Ya pasaron a la báscula las chicas del traje sastre y varias señoras. Con los albañiles los ratas prefieren disimular o creen que no vale la pena. Otra hilera y me va a tocar a mí. De un salto me levanto, liberándome de las manitas del niño y aprieto el botón de la parada, aunque sé que el chofer me ignorará, pues es un tramo donde nadie se baja. Uno de los jóvenes me toma del brazo, discreto, pero con fuerza. A ver amigo, pásate acá con los compañeros por favor. Ahora sí qué decentes se vieron. Giro un poco como si fuera a encararlos. Antes de que me rodeen alargo el brazo y le hago una caricia con un cúter en la cara al joven de la navaja. La sorpresa lo hace gritar y llevarse la mano al rostro; los otros se sobresaltan. Grito a todo pulmón el “bajan chofer” que se usa en estos casos y doy dos golpes con el tacón del zapato en la puerta del autobús.

Lo que sigue es confuso. Me sujetan por la ropa, me zafo y doy un par de codazos antes de que se abran las portezuelas y pueda bajar bruscamente. Hay un alboroto adentro, la gente se levanta. Parece que hay golpes. El chofer decide ignorar todo; cierra la puerta y sigue el viaje. El autobús Directo a Cholula arranca dando tumbos y rápido gana velocidad.
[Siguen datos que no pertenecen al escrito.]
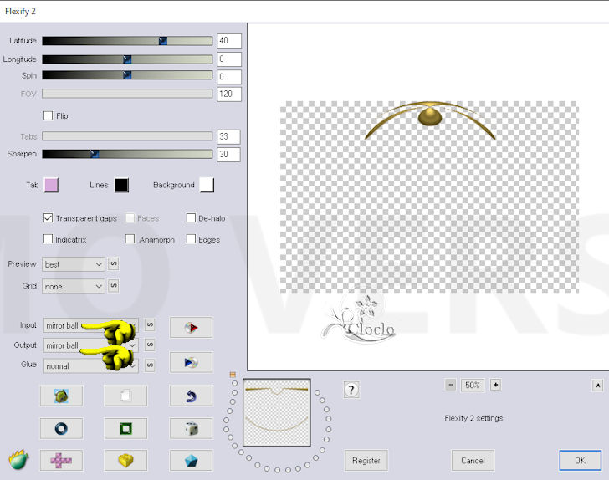Click the pink cross-shaped layout button

tap(61, 460)
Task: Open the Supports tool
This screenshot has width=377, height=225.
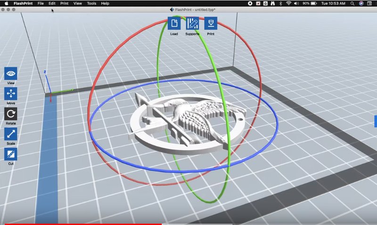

Me ha dejado a orillas del río Atoyac, apestoso a desechos industriales, parado entre un templo evangélico y un cabaret clandestino disimulado en una casa inocente.

Tardo en entender lo que ha pasado, pero una vez que me cae el veinte recojo el cúter que había caído en la orilla del camino. Silbando, lo limpio de sangre y lo guardo de nuevo en el portafolio. Siempre supe que de algo me iba a servir, por eso lo conservé de mis tiempos de estudiante de diseño. No cabe duda que la educación hace la diferencia, y en esta noche tan cliché la hizo para mí, aunque no como lo hubiera esperado. Comienzo a caminar, pues mi destino está todavía bastante lejos y ya el último camión que me lleva recién hace un instante acaba de partir.